__Information given__:

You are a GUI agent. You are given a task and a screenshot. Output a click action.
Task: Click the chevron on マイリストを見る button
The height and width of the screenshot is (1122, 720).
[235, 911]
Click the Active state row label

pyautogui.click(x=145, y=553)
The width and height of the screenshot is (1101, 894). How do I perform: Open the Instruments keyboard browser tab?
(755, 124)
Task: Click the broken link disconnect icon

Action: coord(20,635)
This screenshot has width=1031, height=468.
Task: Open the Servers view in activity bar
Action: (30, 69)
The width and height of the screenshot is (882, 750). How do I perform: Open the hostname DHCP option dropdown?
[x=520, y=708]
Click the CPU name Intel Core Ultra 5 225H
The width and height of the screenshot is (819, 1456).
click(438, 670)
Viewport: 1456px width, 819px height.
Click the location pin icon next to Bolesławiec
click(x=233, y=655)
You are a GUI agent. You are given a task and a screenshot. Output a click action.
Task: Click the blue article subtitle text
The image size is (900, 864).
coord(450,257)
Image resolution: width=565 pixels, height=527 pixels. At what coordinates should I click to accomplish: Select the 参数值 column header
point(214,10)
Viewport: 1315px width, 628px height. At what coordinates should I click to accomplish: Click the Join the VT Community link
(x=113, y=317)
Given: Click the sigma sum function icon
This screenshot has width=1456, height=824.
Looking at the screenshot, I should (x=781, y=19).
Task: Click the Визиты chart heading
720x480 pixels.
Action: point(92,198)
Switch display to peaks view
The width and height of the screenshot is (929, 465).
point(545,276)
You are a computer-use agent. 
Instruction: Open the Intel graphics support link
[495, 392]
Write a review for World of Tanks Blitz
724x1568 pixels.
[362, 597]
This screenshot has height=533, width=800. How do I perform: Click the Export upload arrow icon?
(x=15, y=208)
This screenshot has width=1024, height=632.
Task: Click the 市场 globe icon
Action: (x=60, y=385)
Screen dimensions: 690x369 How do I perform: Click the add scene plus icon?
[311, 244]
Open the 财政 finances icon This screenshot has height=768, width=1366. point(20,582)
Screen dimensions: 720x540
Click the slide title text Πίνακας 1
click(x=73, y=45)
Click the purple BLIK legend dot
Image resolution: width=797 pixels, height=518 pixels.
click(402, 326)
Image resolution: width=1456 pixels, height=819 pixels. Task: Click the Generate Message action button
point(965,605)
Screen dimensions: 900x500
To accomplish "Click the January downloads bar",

__Problem details__: From the material above, set down exactly the lines starting at the one with "Given: Click the sigma sum function icon" and ending at the one with "Click the purple BLIK legend dot", end lines included.

__Output for this exercise__:
Given: Click the sigma sum function icon
This screenshot has width=1456, height=824.
Looking at the screenshot, I should (x=781, y=19).
Task: Click the Визиты chart heading
720x480 pixels.
Action: point(92,198)
Switch display to peaks view
The width and height of the screenshot is (929, 465).
point(545,276)
You are a computer-use agent. 
Instruction: Open the Intel graphics support link
[495, 392]
Write a review for World of Tanks Blitz
724x1568 pixels.
[362, 597]
This screenshot has height=533, width=800. How do I perform: Click the Export upload arrow icon?
(x=15, y=208)
This screenshot has width=1024, height=632.
Task: Click the 市场 globe icon
Action: (x=60, y=385)
Screen dimensions: 690x369 How do I perform: Click the add scene plus icon?
[311, 244]
Open the 财政 finances icon This screenshot has height=768, width=1366. point(20,582)
Screen dimensions: 720x540
Click the slide title text Πίνακας 1
click(x=73, y=45)
Click the purple BLIK legend dot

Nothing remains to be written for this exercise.